Differential equations and their applications, Equadiff 6, Proc. 6th Int. Conf., Brno/Czech. 1985, Lect. Notes Math. 1192, 203-208 (1986).
[For the entire collection see Zbl 0595.00009.]
This is an expository paper on generalizations of the Mountain Pass Lemma (MPL). It extends the MPL in two aspects: (a) from a Banach space to a closed convex subset; (b) from the strong separation condition of values of a function to a weaker one. Theorem. Suppose that a \(C^ 1\) function f satisfies the Palais-Smale condition with respect to a closed convex set C of a Banach space, and that \(\exists \alpha \in R^ 1\) such that \[ Sup\{f(x)| \quad x\in \partial Q\}\leq \alpha,\quad Sup\{f(x)| \quad x\in Q\}<\infty,\quad f(x)>\alpha,\quad \forall x\in S, \] where Q and S are two closed subsets of C, \(\partial Q\) and S link with respect to C. Then one of the three possibilities occurs; (1) \(\alpha\) is an accumulation point of critical values. (2) \(\alpha\) is a critical value with uncountable critical points. (3) \(c=\inf_{A\in F}\text{Sup}_{x\in A}f(x)\) is a critical value, where \(F=\{A=\phi (Q)|\phi\in C(Q,C)\), with \(\phi |_{\partial Q}=id|_{\partial Q}\}.\)

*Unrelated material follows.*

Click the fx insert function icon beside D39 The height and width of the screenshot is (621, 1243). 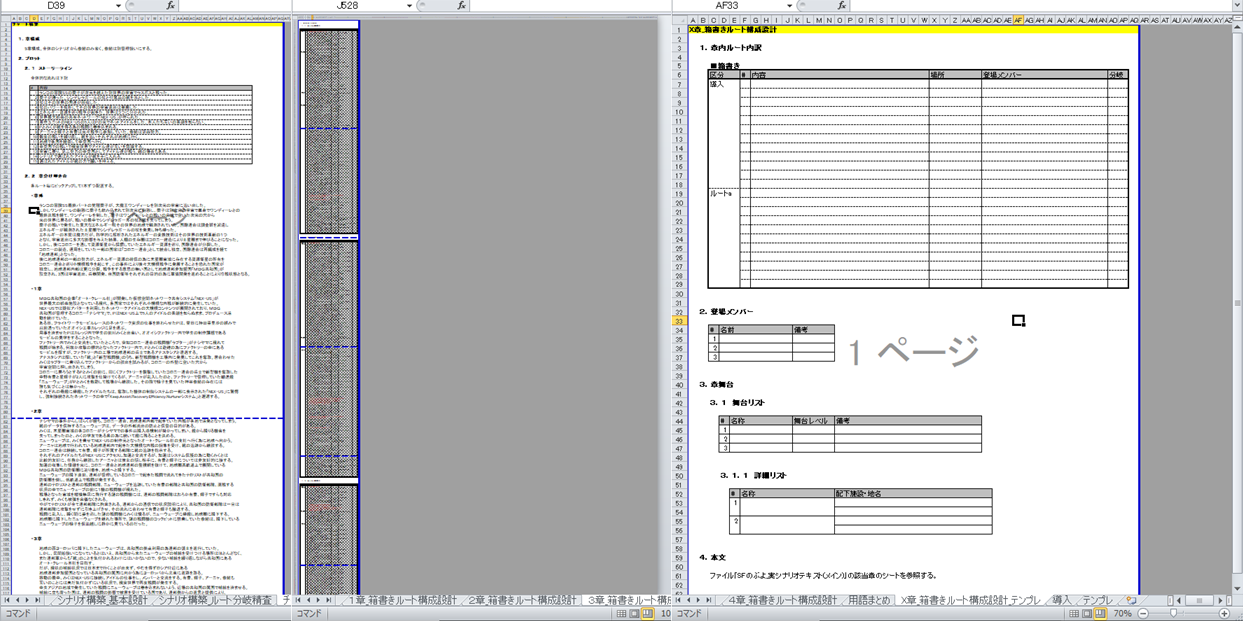pyautogui.click(x=170, y=6)
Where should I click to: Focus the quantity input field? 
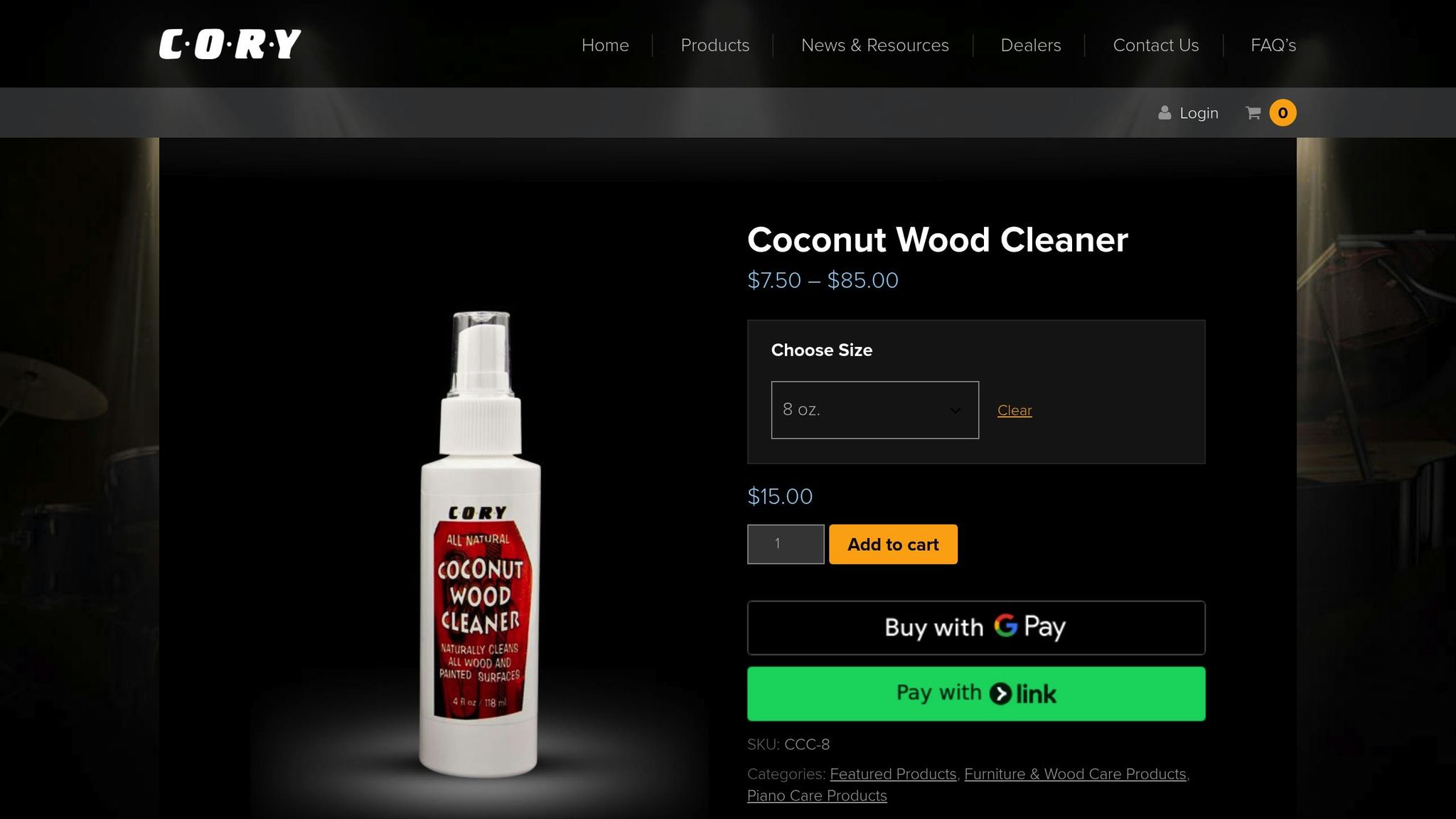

Three applications on multiple solutions of variational inequalities, semilinear elliptic BVP, and minimal surfaces are presented. The first includes some new results and for the last two refer the author [Sci. Sin., Ser. A 26, 1241-1255 (1983; Zbl 0544.35044); 1256-1265 (1983; Zbl 0544.35045)] and the author and J. Eells [Acta Math. Sin., New Ser. 2, 233-247 (1986)].

MSC:

58E05 Abstract critical point theory (Morse theory, Lyusternik-Shnirel’man theory, etc.) in infinite-dimensional spaces
58E35 Variational inequalities (global problems) in infinite-dimensional spaces
58E12 Variational problems concerning minimal surfaces (problems in two independent variables)